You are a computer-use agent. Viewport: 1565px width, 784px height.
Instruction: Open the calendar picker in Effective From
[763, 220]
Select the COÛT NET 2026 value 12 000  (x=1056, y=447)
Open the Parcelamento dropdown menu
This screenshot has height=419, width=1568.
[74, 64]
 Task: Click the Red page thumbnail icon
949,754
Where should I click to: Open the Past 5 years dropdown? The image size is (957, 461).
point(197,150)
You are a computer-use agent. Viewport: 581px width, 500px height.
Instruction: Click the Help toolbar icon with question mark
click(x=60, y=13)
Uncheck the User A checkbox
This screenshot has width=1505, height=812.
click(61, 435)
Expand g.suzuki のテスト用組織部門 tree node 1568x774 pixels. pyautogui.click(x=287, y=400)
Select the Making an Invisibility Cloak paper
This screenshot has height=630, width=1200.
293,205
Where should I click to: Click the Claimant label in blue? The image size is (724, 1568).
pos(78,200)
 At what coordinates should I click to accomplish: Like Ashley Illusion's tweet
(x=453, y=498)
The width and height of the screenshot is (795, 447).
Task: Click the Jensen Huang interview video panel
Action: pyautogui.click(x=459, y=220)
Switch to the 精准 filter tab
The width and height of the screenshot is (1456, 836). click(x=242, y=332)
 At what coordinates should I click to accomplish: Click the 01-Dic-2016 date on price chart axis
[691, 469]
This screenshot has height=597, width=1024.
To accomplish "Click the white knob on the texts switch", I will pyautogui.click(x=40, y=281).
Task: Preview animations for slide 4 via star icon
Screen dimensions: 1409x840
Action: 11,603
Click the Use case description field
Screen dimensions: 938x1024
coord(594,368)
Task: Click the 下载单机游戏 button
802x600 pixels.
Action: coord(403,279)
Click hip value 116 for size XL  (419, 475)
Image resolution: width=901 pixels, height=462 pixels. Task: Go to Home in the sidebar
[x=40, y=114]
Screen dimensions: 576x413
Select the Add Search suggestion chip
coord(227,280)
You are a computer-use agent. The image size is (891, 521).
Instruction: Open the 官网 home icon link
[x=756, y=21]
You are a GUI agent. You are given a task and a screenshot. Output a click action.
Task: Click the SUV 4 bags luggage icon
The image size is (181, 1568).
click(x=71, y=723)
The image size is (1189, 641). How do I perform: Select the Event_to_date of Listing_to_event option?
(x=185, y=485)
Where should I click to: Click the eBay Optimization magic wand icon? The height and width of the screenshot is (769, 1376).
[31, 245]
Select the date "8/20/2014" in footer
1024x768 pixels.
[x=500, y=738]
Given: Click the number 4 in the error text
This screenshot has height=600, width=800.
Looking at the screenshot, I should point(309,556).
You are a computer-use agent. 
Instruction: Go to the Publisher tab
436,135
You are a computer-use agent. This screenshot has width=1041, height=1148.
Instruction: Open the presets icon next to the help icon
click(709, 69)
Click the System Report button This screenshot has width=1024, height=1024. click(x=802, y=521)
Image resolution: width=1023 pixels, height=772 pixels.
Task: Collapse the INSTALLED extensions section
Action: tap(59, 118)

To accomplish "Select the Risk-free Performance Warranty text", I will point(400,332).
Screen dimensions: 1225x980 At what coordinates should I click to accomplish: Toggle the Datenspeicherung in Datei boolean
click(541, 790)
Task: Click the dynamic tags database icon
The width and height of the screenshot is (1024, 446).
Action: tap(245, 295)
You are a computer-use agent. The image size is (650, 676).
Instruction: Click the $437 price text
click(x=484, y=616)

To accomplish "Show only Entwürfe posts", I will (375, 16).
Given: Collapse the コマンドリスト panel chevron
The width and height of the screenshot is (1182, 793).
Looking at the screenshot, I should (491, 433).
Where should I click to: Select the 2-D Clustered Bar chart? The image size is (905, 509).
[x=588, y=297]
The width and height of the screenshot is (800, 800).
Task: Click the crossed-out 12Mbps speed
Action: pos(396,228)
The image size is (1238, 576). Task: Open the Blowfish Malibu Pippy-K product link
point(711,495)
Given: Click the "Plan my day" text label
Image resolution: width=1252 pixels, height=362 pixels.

******

**Problem:** Give only the number of lines in the data that hold the word "value".

**Your response:** 2